Думается, что во всех видах упражнений зло проистекает из того ошибочного представления, что можно якобы развить разные части тела и таким путем высвободить актера, его выразительность. Это неверно. Не следует «тренироваться». Само слово «тренинг» — неточное слово. Не следует тренироваться ни в гимнастике, ни в акробатике, ни в танце, ни в жесте. В работе, существенно отличающейся от обычных репетиций, следует дать возможность актеру соприкоснуться с тем, что является самой сутью, зерном творчества. Я мог бы долго рассказывать, каким образом мы искали для этого особые типы упражнений и занятий. Конечно, сначала наши поиски были связаны с немалым количеством заблуждений и ошибок, и мы сами еще находились под властью различных условностей и предрассудков.

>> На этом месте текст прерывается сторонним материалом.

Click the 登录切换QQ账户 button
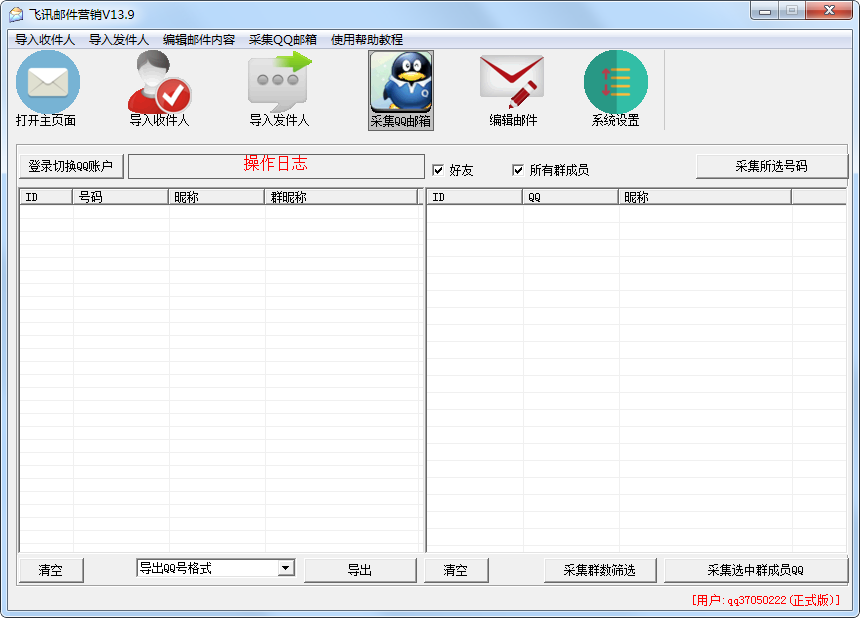Screen dimensions: 860x618 [x=71, y=166]
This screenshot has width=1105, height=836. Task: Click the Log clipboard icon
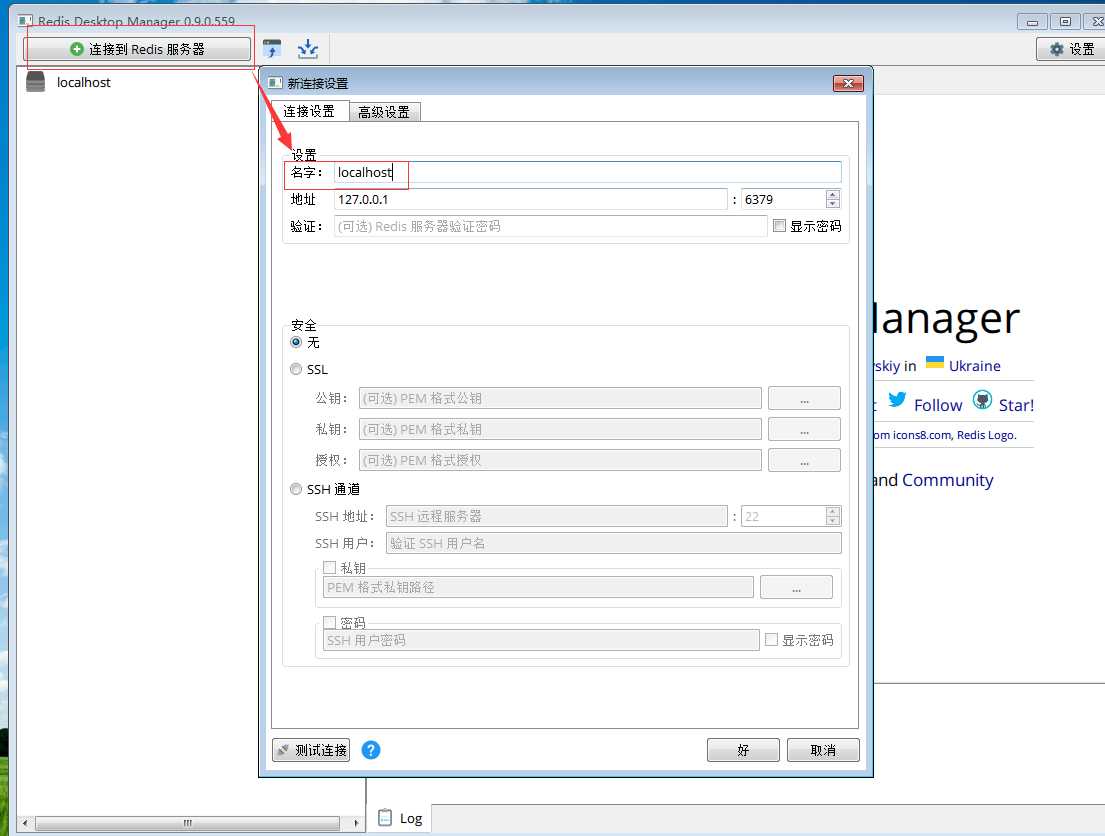pos(385,817)
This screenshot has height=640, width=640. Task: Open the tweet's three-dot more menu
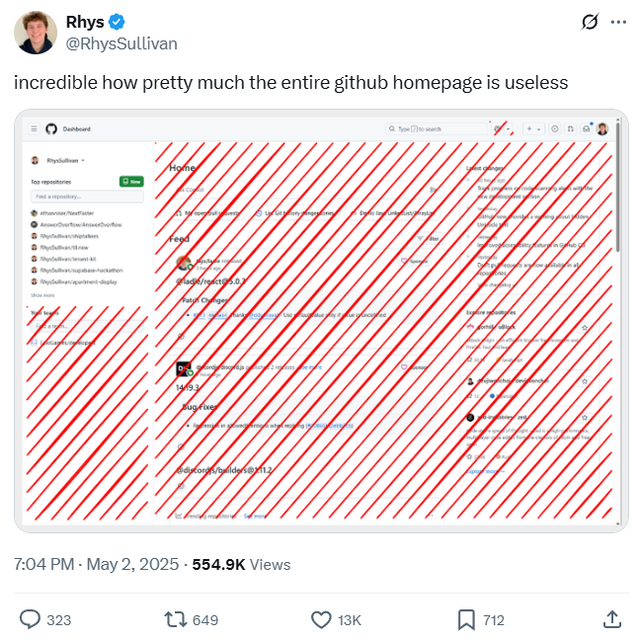tap(620, 22)
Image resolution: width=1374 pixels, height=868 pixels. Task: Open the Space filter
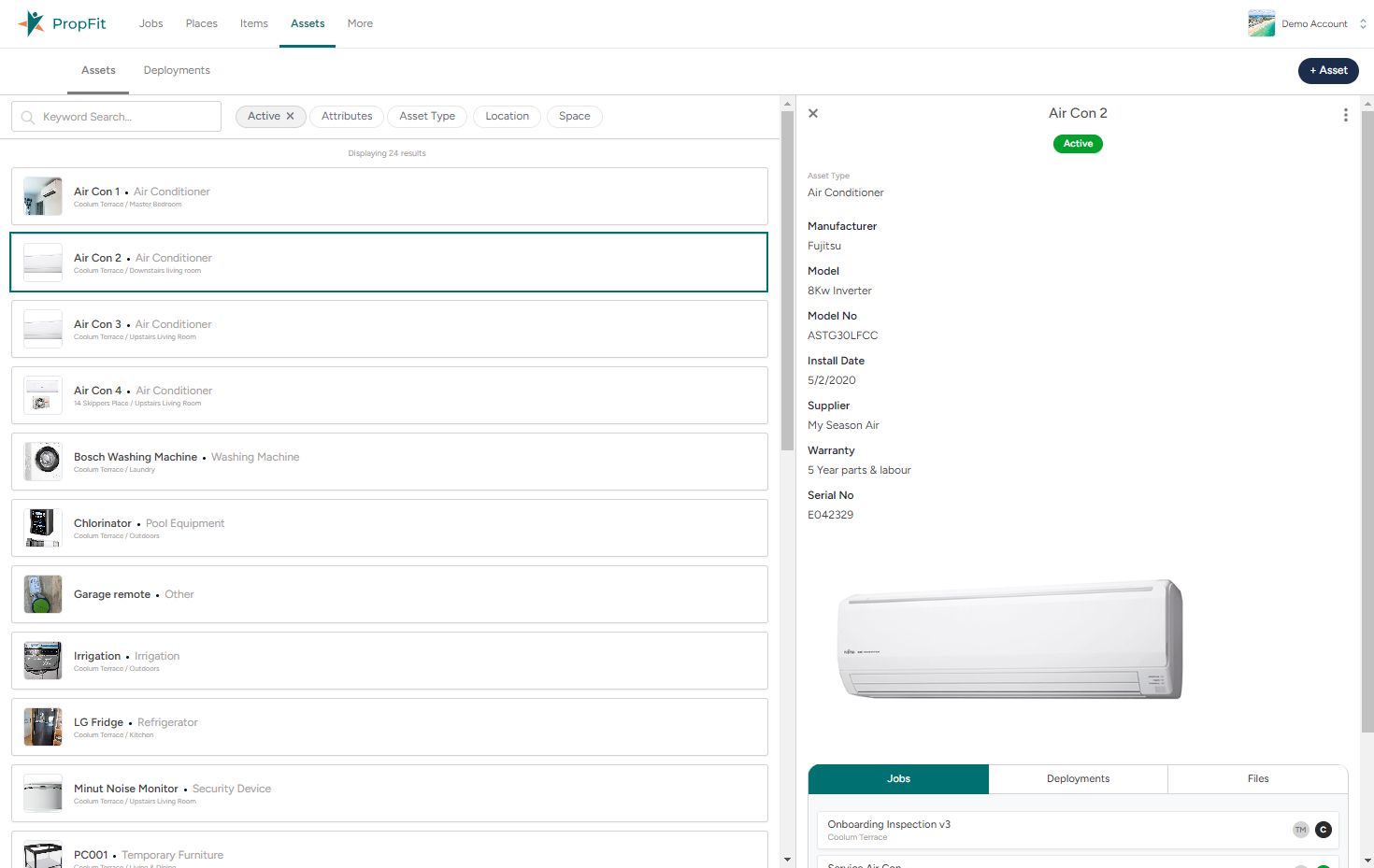point(574,117)
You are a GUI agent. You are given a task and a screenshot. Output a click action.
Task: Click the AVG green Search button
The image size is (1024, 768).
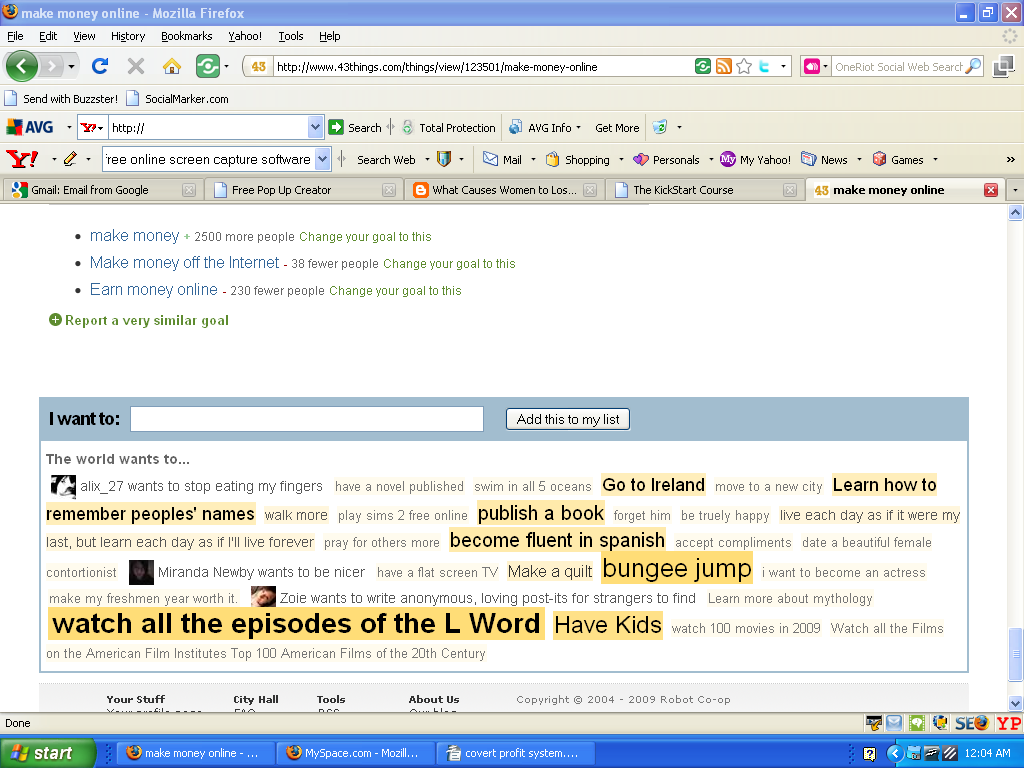coord(337,128)
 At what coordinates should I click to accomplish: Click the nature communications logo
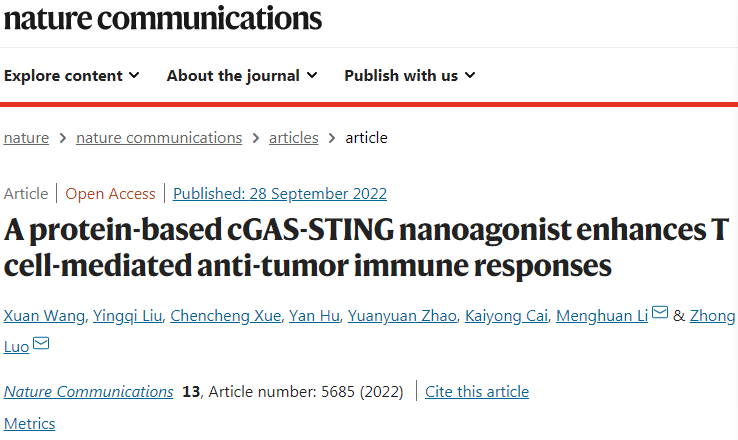[163, 17]
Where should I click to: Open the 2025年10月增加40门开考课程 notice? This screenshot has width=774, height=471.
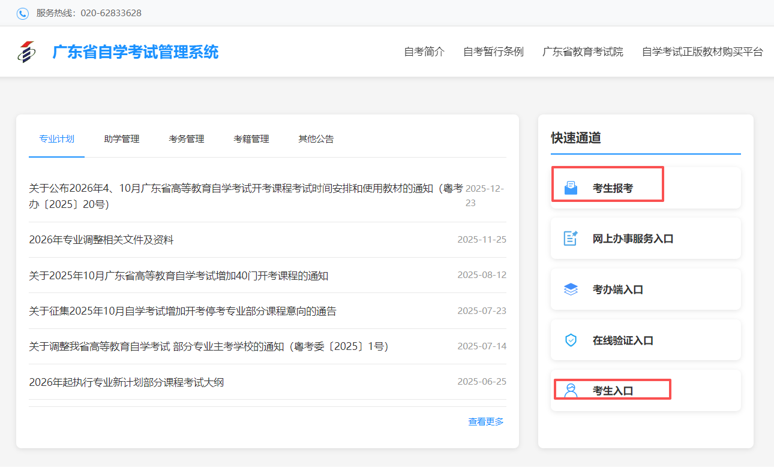coord(178,275)
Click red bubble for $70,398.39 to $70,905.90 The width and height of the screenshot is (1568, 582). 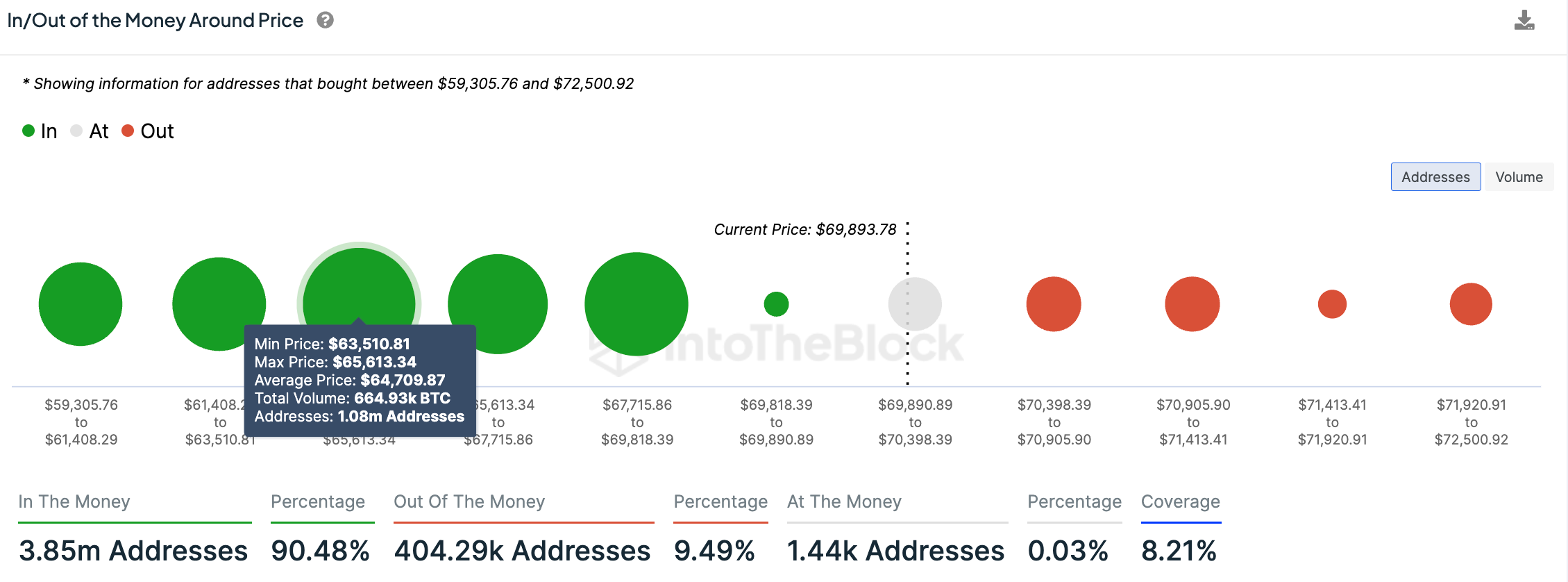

Был период, когда мы увлекались акробатикой, и наши актеры умели делать двойное сальто вперед и назад, и все же, думаю, что это не дало нам ничего существенного.
Для изображения цирка на сцене можно пригласить артистов цирка, они сделают все намного лучше; или самим дорасти до их уровня, что не так-то просто.
Были периоды, когда, репетируя «Акрополь», мы начали поиски такого выражения человеческих чувств, какое в трагической ситуации спектакля (действие происходило в Освенциме) не прозвучало бы сентиментально. В той ситуации игра на специфических эмоциональных нотах означала бы в равной степени и бесстыдство, и нарушение меры. Как же найти ту человеческую выразительность, которая могла бы служить базой спектакля, но базой, достаточно охлажденной? Мы прибегли к некоторым элементам пантомимы, изменив их настолько, что она уже не была классической пантомимой. Элементы пантомимы постоянно изменялись, как бы преодолеваясь изнутри и трансформируясь живыми импульсами актера. Возникла борьба между структурой и живыми 130 импульсами. Но для того, чтобы прийти к этому, мы долго работали над «присвоением» пантомимических упражнений. Мы отрабатывали их до тех пор, пока не стали отдавать себе отчет в том, что они начинают функционировать как стереотипы, блокирующие индивидуальные импульсы актера.
В практике мы применяли упражнения двух основных типов, отобранные из огромного множества других. По традиции они называются упражнениями «физическими» и «пластическими». Но это лишь терминологическая традиционность; суть здесь иная.
Вначале, когда под влиянием Дельсарта мы занимались так называемыми пластическими упражнениями, мы искали средства для дифференциации реакций, идущих от нас к другим и от других к нам, то есть реакций экстравертных и интравертных. Это не дало сколько-нибудь существенных результатов. В конце концов, пройдя через опыт различных пластических упражнений по хорошо известным системам Дельсарта, Далькроза и других, мы, двигаясь шаг за шагом, открыли для себя так называемые пластические упражнения как некое coniunctio oppositorum25* между структурой и спонтанностью.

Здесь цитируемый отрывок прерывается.